Cuando las suspensiones de trabajadores empiezan a llegar a las empresas siderúrgicas, como ocurre entre otras con Acindar, significa que el sistema está sufriendo de la cabeza a los pies. Cristina le dio a aquel conflicto una dimensión que, en verdad, no debiera haber tenido si las autoridades hubieran actuado en su momento. La imprenta estadounidense, que posee más de 20 plantas en el mundo, venía intentado un ajuste y solicitó la intervención del Ministerio de Trabajo y de la gobernación de Buenos Aires.

En ninguno de los casos tuvo respuesta.

Aquel ajuste que hurgaba Donnelley obedeció a que la situación de la industria gráfica, en la Argentina y en el mundo, atraviesa una honda crisis que responde a la irrupción de las nuevas tecnologías.
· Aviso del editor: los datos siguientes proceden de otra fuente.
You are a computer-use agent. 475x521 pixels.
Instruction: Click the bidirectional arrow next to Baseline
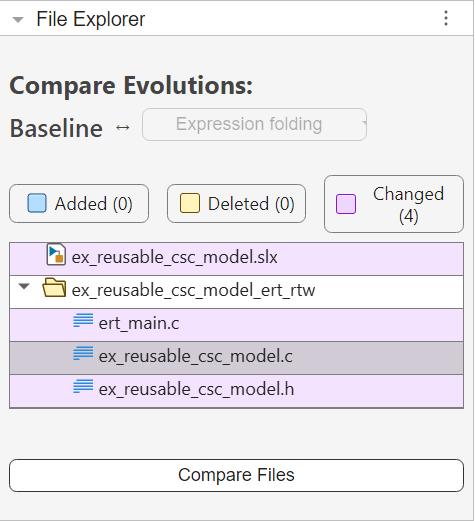[x=123, y=127]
La Presidenta afirmó, sin embargo, que todo está muy bien. Atesora, sin dudas, mala información y no debería extrañar. Su Gobierno impulsó una ley de medios que en el siglo XXI omitió la existencia de Internet.

Ni la Presidenta ni Kicillof parecen disponer de recetas adecuadas para afrontar la emergencia económica y social. La manipulaciones a esta altura son insuficientes. Cristina se jactó de aplicar la ley antiterrorista a una empresa estadounidense, pero ya la había pretendido ejecutar contra un periodista en Santiago del Estero, que difundió las rebeliones policiales de diciembre pasado. Ahora amaga con profundizar la ley de abastecimiento, con creciente intervención del Estado, para r esponsabilizar a los empresarios de la inflación que el Gobierno no sabe cómo detener. El empresariado reaccionó con una unidad desconocida hasta hace muy poco. El Gobierno carga además contra la Justicia, los medios de comunicación y la Iglesia.

Los reflejos conocidos, de siempre. Como si la imaginación política se hubiera agotado. Reflejos que en las mejores épocas kirchneristas trasuntaron astucia y fortaleza. Pero que ahora denotarían temor e impotencia por una transición con el rumbo perdido.